For a long time, 100M industrial switches have been sufficient to handle traditional industrial scenarios that mainly rely on PLC control commands and simple sensor data (such as temperature and pressure) due to their high cost-effectiveness. However, with the deepening of Industry 4.0 and the emergence of Industry 5.0, 100M networks have changed from being "economical and practical" to becoming the "Achilles' heel" that restricts production capacity.
Combining recent advancements in industrial communication technology with cutting-edge academic consensus, the complete replacement of 10 Mbps with gigabit (1G) and even 10 Gigabit (10G) speeds is no longer a simple "speed upgrade," but a paradigm shift in the underlying architecture. The main driving forces stem from the following three major technological changes:
I. Machine Vision and Digital Twins Trigger a "Bandwidth Avalanche"
Traditional industrial control data is often only a few KB, while modern smart manufacturing introduces a large amount of unstructured data.
The proliferation of high-definition machine vision (AOI): According to recent research published in IEEE Transactions on Industrial Informatics (2024), modern panoramic automated optical inspection (AOI) and 3D vision-guided robots are experiencing an exponential increase in bandwidth throughput requirements. A single industrial camera supporting the GigE Vision protocol can easily exceed 800 Mbps in peak data flow. At such speeds, 100 Mbps switches not only cause extremely high packet loss rates but also slow down the production line due to waiting for visual assessments.
Digital Twin: To map a physical factory in real time in virtual space, massive amounts of micro-state data need to be aggregated on-site, supplemented by high-definition video streams. This "convergence of IT (Information Technology) and OT (Operational Technology) data on the same network" has completely pushed the physical limits of 100 Mbps networks to their limits, making 10 Gigabit backbone ring networks and gigabit edge access standard.
II. The Physical Need for Extremely Low Transmission Latency in TSN (Time-Sensitive Networking)
The soul of industrial communication is determinism. As TSN technology moves from theory to large-scale commercial use, the size of network bandwidth directly affects the physical limits of "latency".
The Gap in Serialization Delay: Many engineers overlook a fundamental physical law: it takes time for a device to convert a data frame into an electrical/optical signal and send it over the network cable. Sending a standard 1500-byte Ethernet packet takes approximately 120 microseconds on a 100 Mbps network, only 12 microseconds on a gigabit network, and a dramatic drop to 1.2 microseconds on a 10 Gigabit network.
The academic consensus: Several cutting-edge papers on TSN scheduling published in 2025 clearly pointed out that in extremely complex industrial topologies, achieving microsecond-level multi-axis motion control synchronization cannot be accomplished solely through software-level time-aware scheduling. A gigabit physical layer is the minimum threshold for implementing complex TSN scheduling; otherwise, lengthy transmission delays will encroach on the control cycle, leading to the collapse of the entire real-time system.

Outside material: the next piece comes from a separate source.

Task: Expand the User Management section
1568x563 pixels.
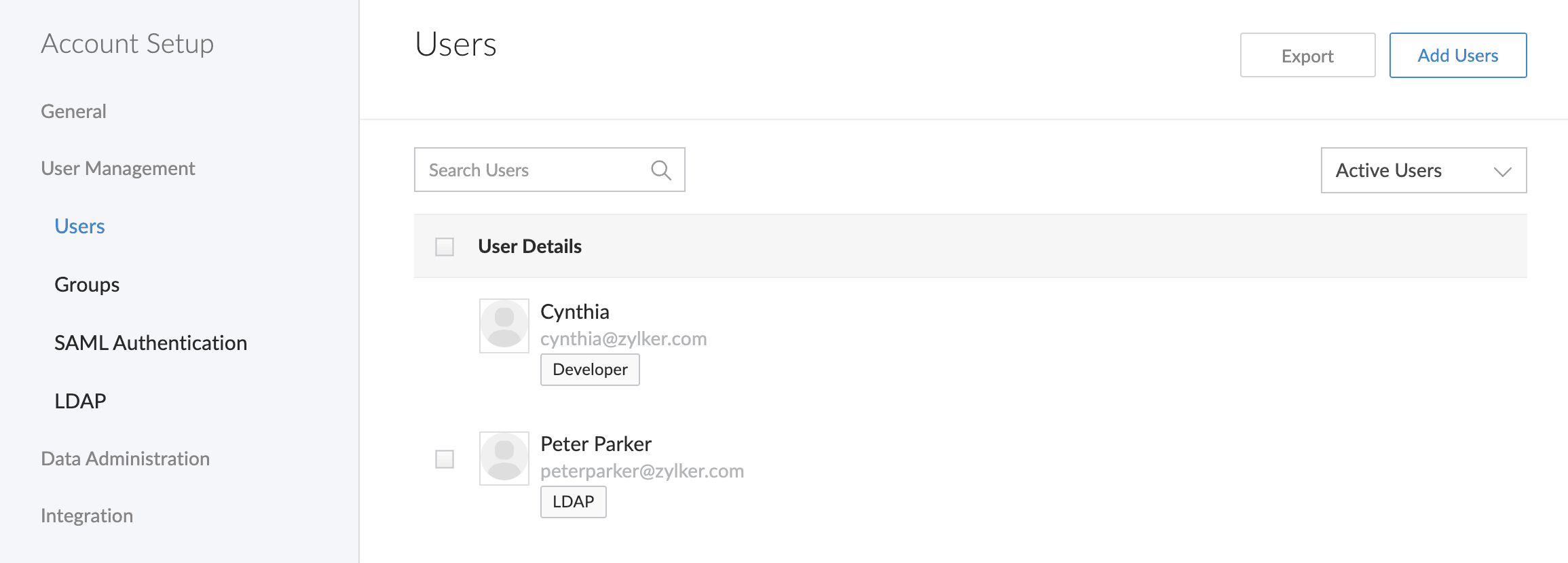Action: point(118,168)
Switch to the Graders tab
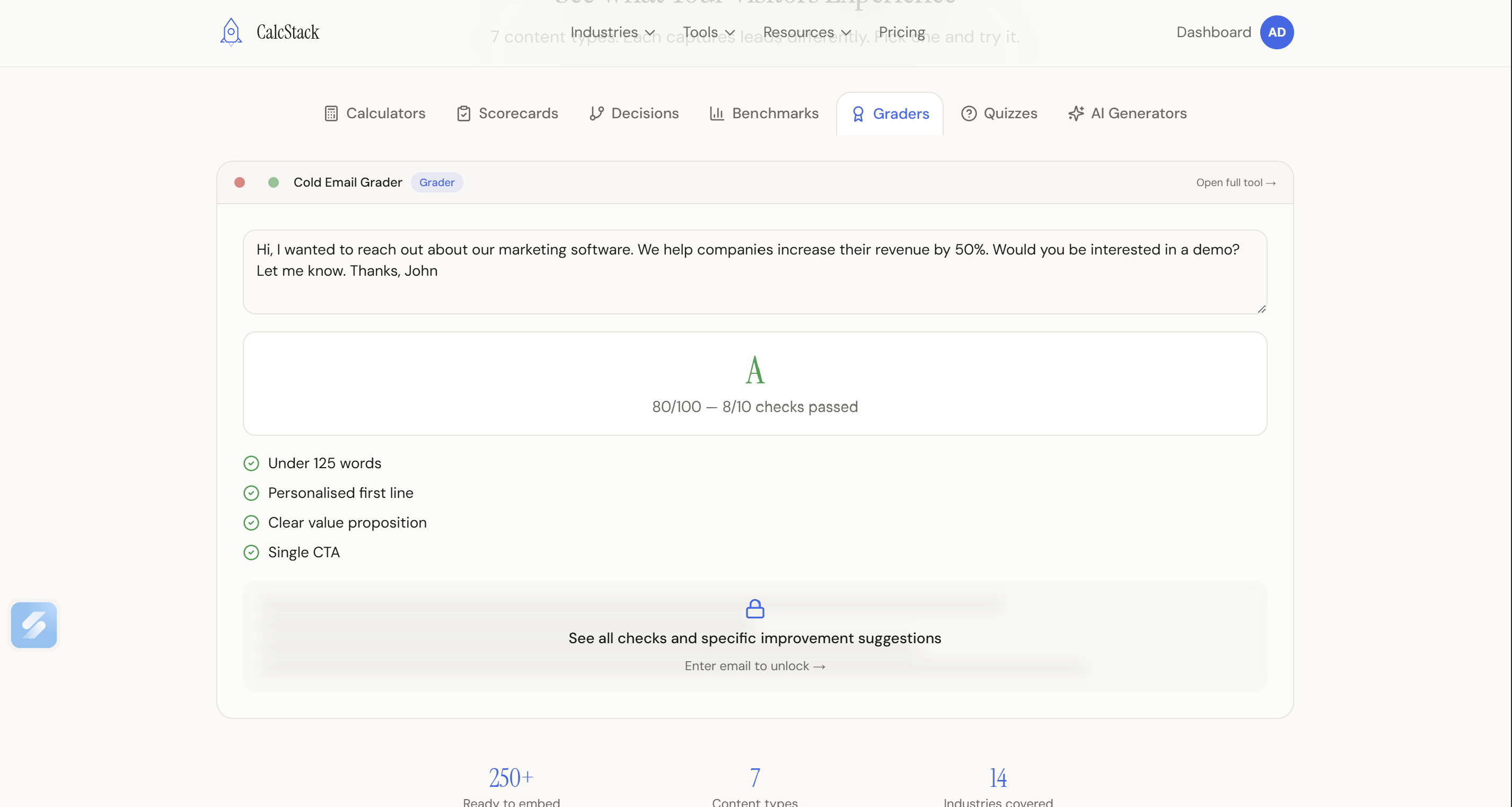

III. Edge computing power deployment and the "backhaul anxiety" of next-generation wireless technology
The communication network in an industrial setting is a unified whole, and the rapid advancement of wireless technology is forcing a comprehensive upgrade of the wired backbone network.
The impetus from Wi-Fi 7 and 5G-A: Smart factories and unmanned ports are now deploying Wi-Fi 7 access points (APs) and 5G-A indoor small base stations in large numbers. A single Wi-Fi 7 industrial AP can achieve an actual air interface throughput of several Gbps. If the access switches providing network backhaul and PoE power supply are still only 100 Mbps or single gigabit speeds, a serious "funnel effect" will occur—wide wireless bandwidth but heavy congestion on the wired end. This necessitates that edge switches possess 2.5G/10G uplink backhaul capabilities.
Collaborative Edge Computing: Distributed computing power requires industrial switches to have stronger local processing capabilities. A 10-Gigabit fiber optic ring network can ensure that data synchronization between multiple edge computing nodes within the factory is completed within milliseconds, guaranteeing real-time inference of AI models.
In summary, the retirement of 100Mbps switches is not due to the end of their lifespan, but rather because they cannot support the operational logic of industrial AI, machine vision, and high-speed TSN. For enterprises today, deploying gigabit/10-gigabit networks is essentially "buying the right-of-way" for smart manufacturing in the next 5-10 years. This forward-looking investment in infrastructure will yield substantial returns through "zero network upgrade costs" when upgrading production lines later.